Here at the Michigan History Center, our staff has an enduring fondness for Michigan tourism campaigns of days past. So much so, that many of the products we sell through our retail project Michiganology.com feature the logos from such campaigns – Say Yes! to Michigan and Proud Robin to name a few. As you start to think about holiday shopping, consider giving the gift of Michigan history (who wouldn’t want a classic, super-soft Say Yes! to Michigan t-shirt?), while supporting education programs at the History Center. Visit Michiganology.org/shop to get started!
If you know the lyrics to “Yes! Michigan” you probably were in Michigan in the 1980s. The ubiquitous theme song is still stuck in some of our heads! Tourism is part of the lifeblood of Michigan. Last year, out-of-state visitors spent more than $2 billion dollars while touring our peninsulas.
The state’s current ad campaign is “Pure Michigan” with ads voiced by native Michigander, comedian Tim Allen, but just when did Michigan tourism campaigns begin? What is the oldest ad campaign to try to bring people to Michigan?
That honor really goes to a New Yorker named Charles Hallock. It wasn’t a traditional ad campaign, but he wrote about his fishing adventures in a book titled “The Fishing Tourist” in 1873.
Hallock devoted an entire chapter of his book to the “Michigan peninsula.” It was the first time the state was highlighted for its lakes and rivers in the context of tourism.
The state was also a featured in Scribner’s Almanac about hunting and fishing the Au Sable River region in the late 1800s. But tourism in this time period was mostly about specific resorts, shipping lines and railroad lines promoting themselves as a means to go north, as opposed to the final destination. A great example is the Grand Rapids and Indiana Railroad’s 1870s campaign as the “Fishing Line,” complete with a map of the railroad watermarked by the Grayling fish or a person with a hooked fish on line.
As we move in the 20th century, tourism campaigns evolved. Michigan’s good roads movement changed the focus of promotion from shipping and rail to the automobile. Around 1917, a gentleman named Hugh Gray from West Michigan came on the scene and really began tourism promotion as we know it today. He was responsible for some of the state’s first slogan’s including “Playground of a Nation” and “Carefree Days in Michigan.”

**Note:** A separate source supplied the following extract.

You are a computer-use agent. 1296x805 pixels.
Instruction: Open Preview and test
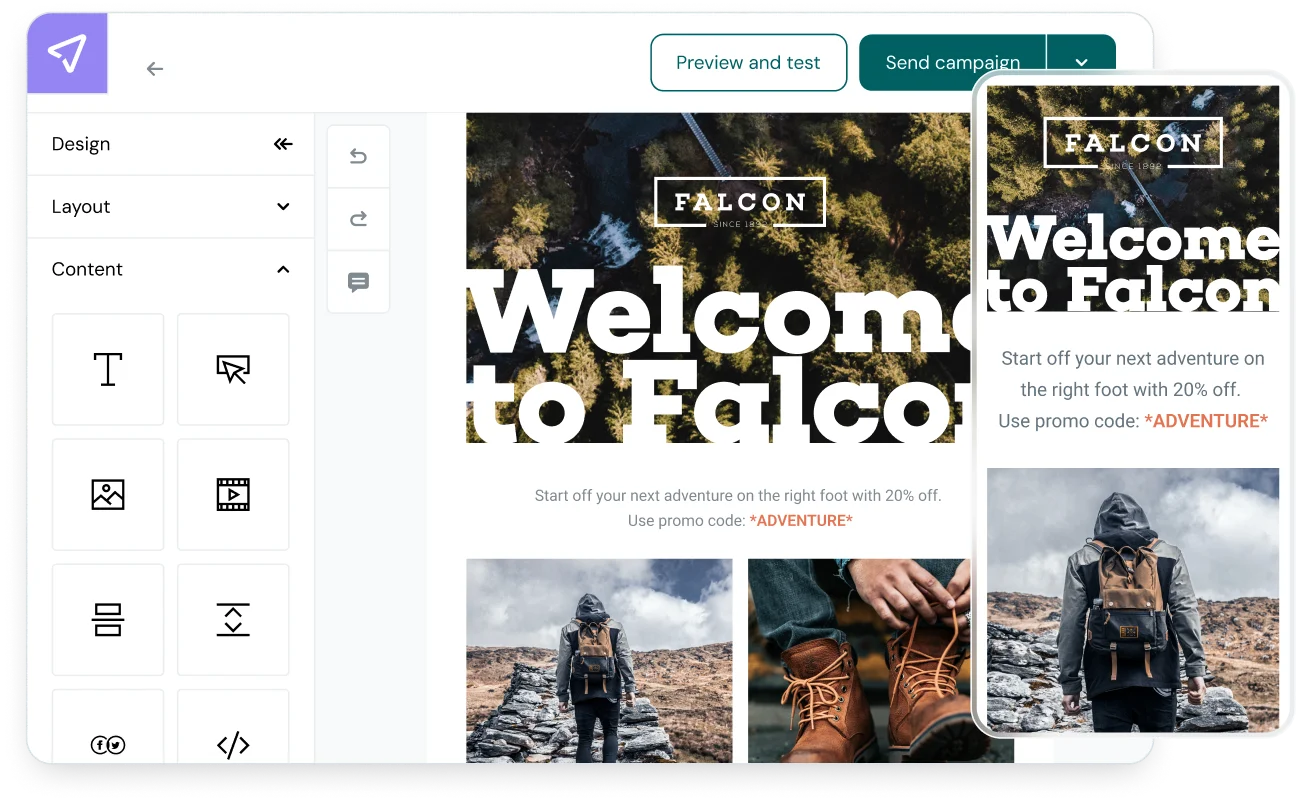click(748, 62)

The automobile was promoted as a way to get people up north. Regional campaigns emerged like the “West Michigan Pike” touting a road that delivered travelers to beach towns along west Michigan. Campaigns now featured communities as a destination point; these are the fore runners of Chambers of Commerce and you see partnerships develop between the tourist organizations and each town. Groups like the Upper Peninsula Tourist Association, East Michigan and Southeast Michigan Tourist Associations organized, following West Michigan’s lead. The auto touring sparked an interest in camping and pushed the newly formed Michigan Department of Conservation to think seriously about state park development, including camping facilities. The Civilian Conservation Corps made important contributions in the 1930s that led to a lot of forest restoration in recreational areas and public works that are still enjoyed today.

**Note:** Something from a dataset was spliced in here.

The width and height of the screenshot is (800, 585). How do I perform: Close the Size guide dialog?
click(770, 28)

In the 1930s, state government officials saw the effectiveness of the regional tourist associations and wanted to be a part of it. There was resistance to a “state takeover” so the Michigan Tourist and Resort Commission was formed in 1934 to interface a statewide campaign with all the regional associations. Hugh Gray of West Michigan was named the first commissioner.
Early campaigns were meant to tell people where stuff was: “go to the dunes, Lake Michigan etc.” The first true statewide campaign was “Michigan Water Wonderland” followed by “Michigan Winter Water Wonderland.” In the 1950s and 1960s, tourism promotion was meant to get Michigan residents to spend money in beautiful parts of the state. In the 1970s, 1980s and 1990s, the promotion began to move away to non-specific attributes – like “Thumbs up to Michigan,” “Say Yes, Michigan,” “Yes! Michigan” and finally “Pure Michigan.” The focus wasn’t on one specific resource (lakes or snow) and even began to include promotion of Michigan’s urban areas.

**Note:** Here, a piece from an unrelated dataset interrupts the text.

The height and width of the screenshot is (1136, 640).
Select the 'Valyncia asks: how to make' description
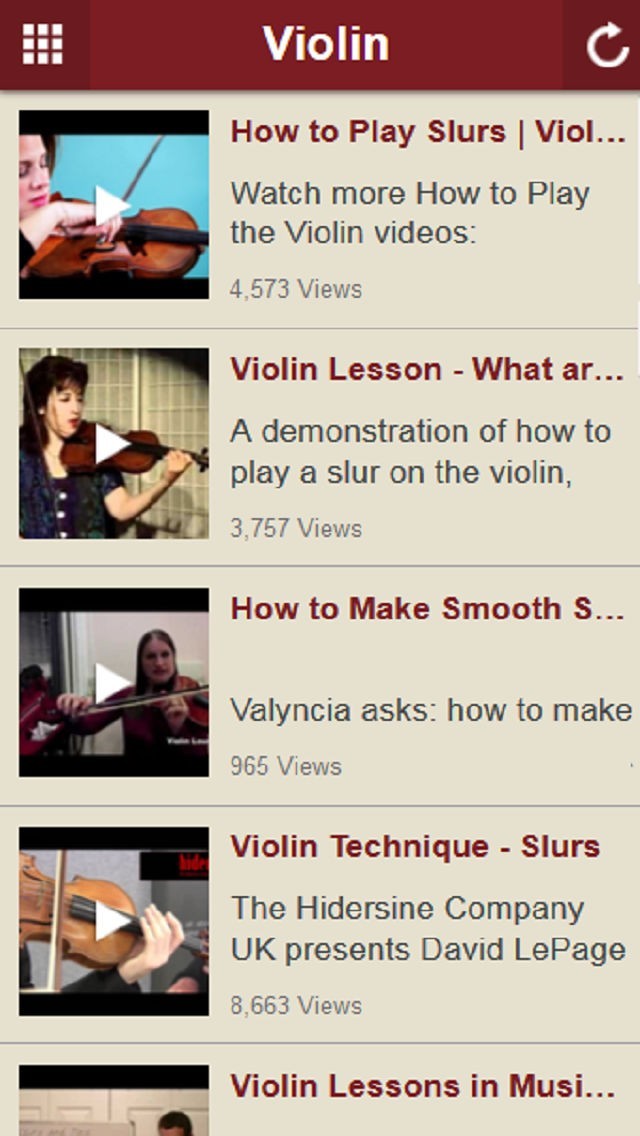tap(431, 711)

Certain campaigns stand out more than others for both good and not-so-good reasons. “Say Yes to Michigan” is enjoying a renaissance right now. It’s campy and is the campaign of many people’s youth. My current favorite is “The Michigans, the Almost Islands of the Great Lakes.” That was a 1971 campaign by the Detroit agency Ross Roy. It is interesting that this is also the only statewide campaign that focuses on both peninsulas and was launched a couple years before talk of the Upper Peninsula becoming its own “State of Superior” became serious.
“Pure Michigan” has endured as our state’s campaign for over ten years. Interestingly, it was originally named “True North,” but some of our Great Lakes neighbors took exception to that idea. In many ways it is hard to beat “Pure Michigan.”
Sure, people have had fun with it in spoofs but if you are born here, from here, or live here, you are part of a special club. If you don’t feel that you are, we are working on you!
This post originally ran on Seeking Michigan (the predecessor to Michiganology.org) on May 2, 2018.